Петербургский театральный журнал
Блог «ПТЖ» — это отдельное СМИ, живущее в режиме общероссийской театральной газеты. Когда-то один из создателей журнала Леонид Попов делал в «ПТЖ» раздел «Фигаро» (Фигаро здесь, Фигаро там). Лене Попову мы и посвящаем наш блог.
16+

ПУТЕШЕСТВИЕ ИЗ ПЕТЕРБУРГА

Г. ИСААКЯН: РЕЖИССЕРСКИЙ ПОРТРЕТ НА ФОНЕ А. ПУШКИНА

М. Мусоргский. «Борис Годунов»
Ц. Кюи. «Пир во время чумы»
А. Даргомыжский «Каменный гость»
С. Рахманинов. «Скупой рыцарь»
Н. Римский-Корсаков. «Моцарт и Сальери».
Пермский театр оперы и балета им. П. Чайковского.
Дирижер Вадим Мюнстер, режиссер Георгий Исаакян, художник Игорь Гриневич

П. Чайковский. «Мазепа». Екатеринбургский театр оперы и балета.

ИСХОДНЫЕ ДАННЫЕ —
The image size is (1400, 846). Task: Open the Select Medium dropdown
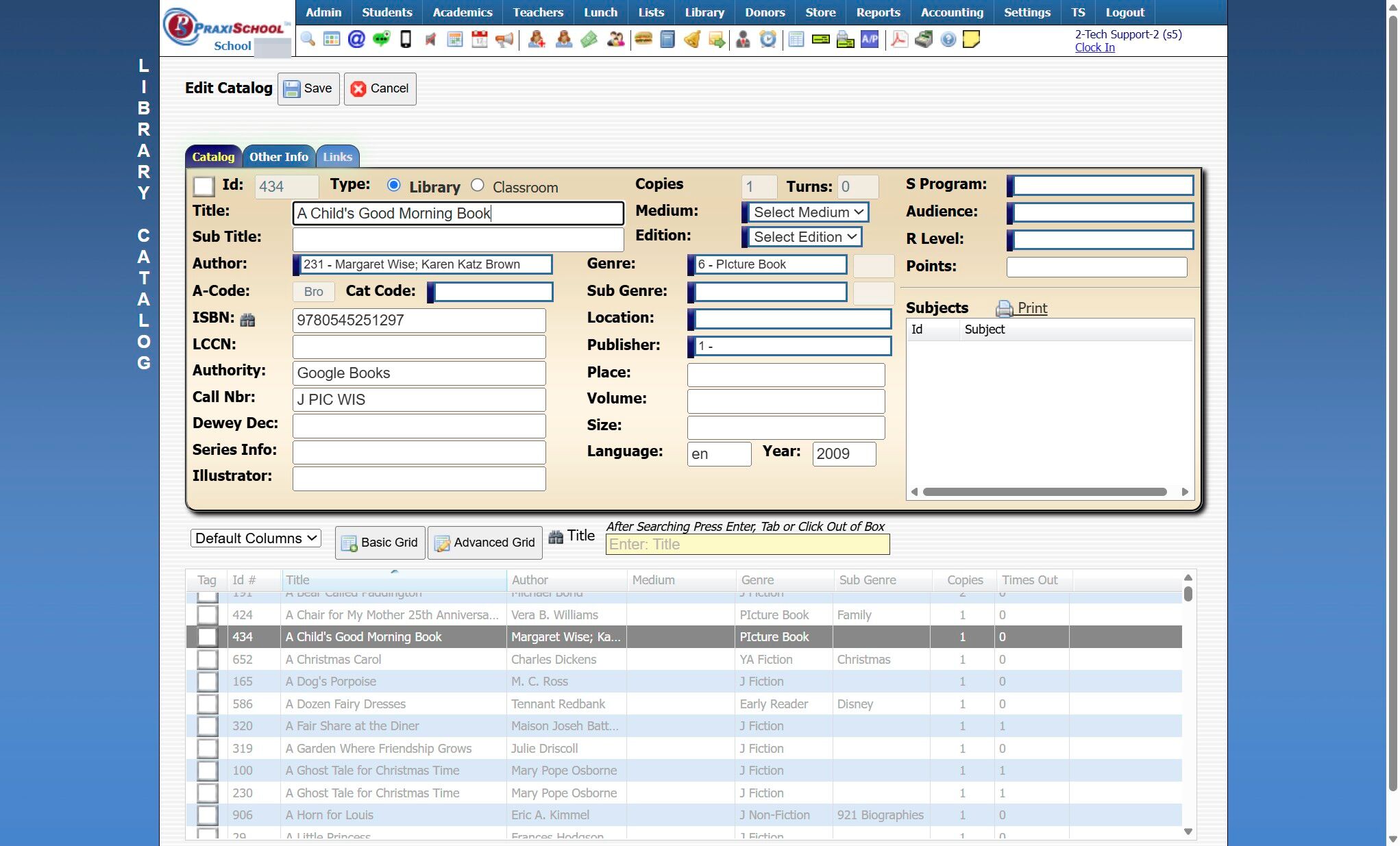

ЗАДАНИЕ — Приведите из исходного фрагмента дословную выдержку, которая начинается словами «Пермский театр оперы» и заканчивается словами «театр оперы и балета.». Опирайтесь только на исходный фрагмент.

РЕШЕНИЕ ЗАДАЧИ —
Пермский театр оперы и балета им. П. Чайковского.
Дирижер Вадим Мюнстер, режиссер Георгий Исаакян, художник Игорь Гриневич

П. Чайковский. «Мазепа». Екатеринбургский театр оперы и балета.